The best way to counteract data and concept drifts is to frequently retrain the model on new data. This can either happen on a schedule (e.g., every weekend, depending on how quickly the data changes) or when your monitoring system raises an alert because it detected drifts in the inputs or a deteriorating model performance.

While traditional ML models typically need to be retrained from scratch, neural network models can also be fine-tuned on newly collected data, however, this is only useful when faced with minor data drifts, not drastic concept drifts.

To get a better understanding of how often it might be necessary to retrain the model, we can train the model on data from different periods in the past and then compare the performance on the most recent data (e.g., train the model on data from Jan-June, April-Sept, and June-Nov and then compare the performances on the data from December — if the model trained on the most recent data performs much better, it probably makes sense to retrain the model more frequently). Of course, in the presence of sudden events, it might be necessary to train the model outside of the regular schedule.

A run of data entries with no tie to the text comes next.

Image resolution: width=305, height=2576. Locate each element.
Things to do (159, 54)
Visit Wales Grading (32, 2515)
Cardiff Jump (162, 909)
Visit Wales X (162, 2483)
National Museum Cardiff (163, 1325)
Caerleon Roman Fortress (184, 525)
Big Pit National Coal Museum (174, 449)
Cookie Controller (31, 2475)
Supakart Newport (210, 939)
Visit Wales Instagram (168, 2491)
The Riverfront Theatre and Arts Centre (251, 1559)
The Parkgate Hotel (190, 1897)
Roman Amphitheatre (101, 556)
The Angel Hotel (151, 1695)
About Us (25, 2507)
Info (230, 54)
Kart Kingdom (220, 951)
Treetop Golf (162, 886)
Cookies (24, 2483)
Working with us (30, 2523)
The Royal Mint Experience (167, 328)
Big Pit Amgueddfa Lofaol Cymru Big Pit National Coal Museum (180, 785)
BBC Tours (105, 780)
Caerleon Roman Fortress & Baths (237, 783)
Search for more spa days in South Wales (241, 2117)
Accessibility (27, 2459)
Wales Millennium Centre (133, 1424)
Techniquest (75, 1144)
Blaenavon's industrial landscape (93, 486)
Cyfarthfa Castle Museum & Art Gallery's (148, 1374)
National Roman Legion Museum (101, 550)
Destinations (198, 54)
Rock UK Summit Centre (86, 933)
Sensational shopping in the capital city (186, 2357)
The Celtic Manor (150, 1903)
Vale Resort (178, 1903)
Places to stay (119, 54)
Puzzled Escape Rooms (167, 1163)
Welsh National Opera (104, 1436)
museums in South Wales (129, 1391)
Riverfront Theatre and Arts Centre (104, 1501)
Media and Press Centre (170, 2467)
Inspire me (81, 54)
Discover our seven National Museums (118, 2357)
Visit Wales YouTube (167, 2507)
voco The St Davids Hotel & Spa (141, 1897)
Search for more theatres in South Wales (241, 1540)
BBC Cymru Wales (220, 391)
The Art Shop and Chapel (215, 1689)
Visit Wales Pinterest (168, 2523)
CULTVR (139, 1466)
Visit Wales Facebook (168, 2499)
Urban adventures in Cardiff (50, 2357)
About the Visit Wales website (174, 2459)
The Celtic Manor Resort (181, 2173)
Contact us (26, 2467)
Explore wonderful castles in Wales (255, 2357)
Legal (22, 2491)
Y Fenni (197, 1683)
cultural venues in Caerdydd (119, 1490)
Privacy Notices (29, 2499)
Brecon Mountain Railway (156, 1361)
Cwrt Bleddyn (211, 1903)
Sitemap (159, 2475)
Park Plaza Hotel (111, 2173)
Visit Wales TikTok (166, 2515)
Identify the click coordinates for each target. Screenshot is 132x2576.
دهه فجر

Monitoring for data & concept drifts

Use statistical tests to detect changes in the distributions of individual features:
- Kullback-Leibler divergence
- Jensen-Shannon divergence
- Kolmogorov-Smirnov (K-S) test
- Wasserstein / Earth Movers distance
Use novelty detection or clustering to identify data points that are different from the training samples. Even if a sample’s individual feature values are still in a normal range, this particular combination of feature values can be far from what the model encountered during training.
Check if there is a difference between the predicted and true (training) label frequencies. For example, if in reality usually about 10% of our produced products are faulty, but the model suddenly predicts that 50% of the products are faulty, then something is probably off.
Check whether the confidence scores of the model predictions (i.e., the probability for a class, not the predicted class label) get lower, which indicates that new samples are closer to the model’s decision boundary than the training samples.
Check the error metrics of the model on new data (only possibly if you continuously collected new labeled data).
After retraining the model on new data, check if the feature importances changed, which indicates that it might be time to select different features for the prediction.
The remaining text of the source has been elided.